Ach, cofnąć się tak do czasów PlayStation 1. Znów oglądać Spider-Mana na telewizyjnej dwójce i przeżywać potem przygody człowieka-pająka na ekranie własnego monitora. Czasem boimy się wracać do obiektów naszych wspomnień, bo podobnie jak kreskówka o Peterze Parkerze mogły nie zestarzeć się z godnością. Na szczęście w przypadku gry Spider-Man (Neversoft/Activision, 2000) nie jest wcale tak źle. Ciekawym jest, że już wtedy tak nieźle rozwiązano problemy huśtania się na pajęczynach i wspinania po ścianach. Oczywiście, ograniczenia ówczesnej technologii widoczne są na każdym kroku, ale studio zaprojektowała produkt w taki sposób, by nie wchodziły one w drogę rozgrywce. A dzięki dużej liczbie sekretów, kodów i „znajdziek”, da się w nią wsiąknąć nawet dziś.
MartiusR
Goście z Neversoftu zasługują na wyrazy uznania – w tamtym okresie stworzyli również drugą część Tony’ego Hawka (notabene, Spider-Man jest tam ukrytą postacią). Jeśli developer potrafi zrobić dobrze (ba, wręcz bardzo dobrze) tak diametralnie różnie gry, to co tu dużo mówić – robi to wrażenie.

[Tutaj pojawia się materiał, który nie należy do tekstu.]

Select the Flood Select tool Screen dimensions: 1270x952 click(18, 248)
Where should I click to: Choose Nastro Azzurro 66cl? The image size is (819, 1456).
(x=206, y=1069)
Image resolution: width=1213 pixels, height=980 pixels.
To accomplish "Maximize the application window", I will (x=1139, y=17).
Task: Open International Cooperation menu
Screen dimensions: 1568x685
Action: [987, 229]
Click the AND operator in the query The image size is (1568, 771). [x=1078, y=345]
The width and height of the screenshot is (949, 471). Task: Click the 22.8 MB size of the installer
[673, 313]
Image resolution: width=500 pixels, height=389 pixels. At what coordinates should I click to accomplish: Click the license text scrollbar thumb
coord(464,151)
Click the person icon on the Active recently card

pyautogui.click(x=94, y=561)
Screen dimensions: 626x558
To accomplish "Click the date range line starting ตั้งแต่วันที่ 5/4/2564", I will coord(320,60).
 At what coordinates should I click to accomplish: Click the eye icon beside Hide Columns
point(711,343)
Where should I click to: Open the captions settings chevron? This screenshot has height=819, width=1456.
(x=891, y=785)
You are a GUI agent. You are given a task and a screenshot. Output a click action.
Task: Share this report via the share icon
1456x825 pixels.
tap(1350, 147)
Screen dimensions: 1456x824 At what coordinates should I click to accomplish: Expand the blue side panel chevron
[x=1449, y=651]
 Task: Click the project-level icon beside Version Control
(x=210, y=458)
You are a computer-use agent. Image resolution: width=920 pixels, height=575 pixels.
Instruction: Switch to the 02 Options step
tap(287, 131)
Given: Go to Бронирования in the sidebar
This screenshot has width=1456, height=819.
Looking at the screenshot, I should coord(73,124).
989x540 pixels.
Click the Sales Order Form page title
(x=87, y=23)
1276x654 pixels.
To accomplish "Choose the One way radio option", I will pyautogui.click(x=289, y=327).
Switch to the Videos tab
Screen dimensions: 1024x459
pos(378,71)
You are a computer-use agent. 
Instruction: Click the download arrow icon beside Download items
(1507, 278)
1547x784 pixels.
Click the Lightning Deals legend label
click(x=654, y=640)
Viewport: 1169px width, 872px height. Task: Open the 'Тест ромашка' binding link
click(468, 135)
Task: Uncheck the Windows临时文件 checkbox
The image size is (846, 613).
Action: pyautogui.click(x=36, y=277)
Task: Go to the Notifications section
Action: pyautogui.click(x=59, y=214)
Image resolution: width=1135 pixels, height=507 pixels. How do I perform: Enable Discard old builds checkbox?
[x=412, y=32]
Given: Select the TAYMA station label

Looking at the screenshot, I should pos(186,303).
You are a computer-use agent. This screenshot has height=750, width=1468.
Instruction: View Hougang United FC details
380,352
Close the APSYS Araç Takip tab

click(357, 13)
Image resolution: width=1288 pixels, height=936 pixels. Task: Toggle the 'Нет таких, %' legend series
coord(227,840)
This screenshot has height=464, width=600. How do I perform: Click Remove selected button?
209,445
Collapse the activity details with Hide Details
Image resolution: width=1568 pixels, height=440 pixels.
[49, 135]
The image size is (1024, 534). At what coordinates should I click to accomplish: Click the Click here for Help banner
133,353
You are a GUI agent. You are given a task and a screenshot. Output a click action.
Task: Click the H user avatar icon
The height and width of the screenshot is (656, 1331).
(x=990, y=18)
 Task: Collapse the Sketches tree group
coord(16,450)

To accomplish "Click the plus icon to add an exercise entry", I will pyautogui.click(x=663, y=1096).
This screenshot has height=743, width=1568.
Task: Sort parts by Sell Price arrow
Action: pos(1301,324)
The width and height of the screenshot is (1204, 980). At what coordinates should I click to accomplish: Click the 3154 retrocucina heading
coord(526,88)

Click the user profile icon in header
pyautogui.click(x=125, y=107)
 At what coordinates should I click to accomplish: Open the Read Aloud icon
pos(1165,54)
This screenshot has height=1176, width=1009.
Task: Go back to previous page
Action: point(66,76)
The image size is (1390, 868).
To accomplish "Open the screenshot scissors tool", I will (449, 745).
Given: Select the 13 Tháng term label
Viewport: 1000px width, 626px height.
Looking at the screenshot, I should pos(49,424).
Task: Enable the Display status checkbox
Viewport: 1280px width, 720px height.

Sam mam bardzo pozytywne wspomnienia związane z tym tytułem – demko Spider-Mana (na PC-ty) przeszedłem chyba z kilka razy (pełna wersja była wtedy poza moim zasięgiem). Śmiganie po pajęczynie było fajną odmianą po ogrywanym wcześniej przeze mnie Separation Anxiety (wersja PC-towa chodzonej bijatyki – fajna gra, ale jednak skupiała się głównie na walce). Zetknąłem się też przelotem z wersją na N64, ale nieruchome kadry z podpisami (zamiast animacji, jak w wersjach na PC, DC i PS) po prostu odrzucały (jeśli wcześniej miało się kontakt z którąś z „płytowych” wersji”).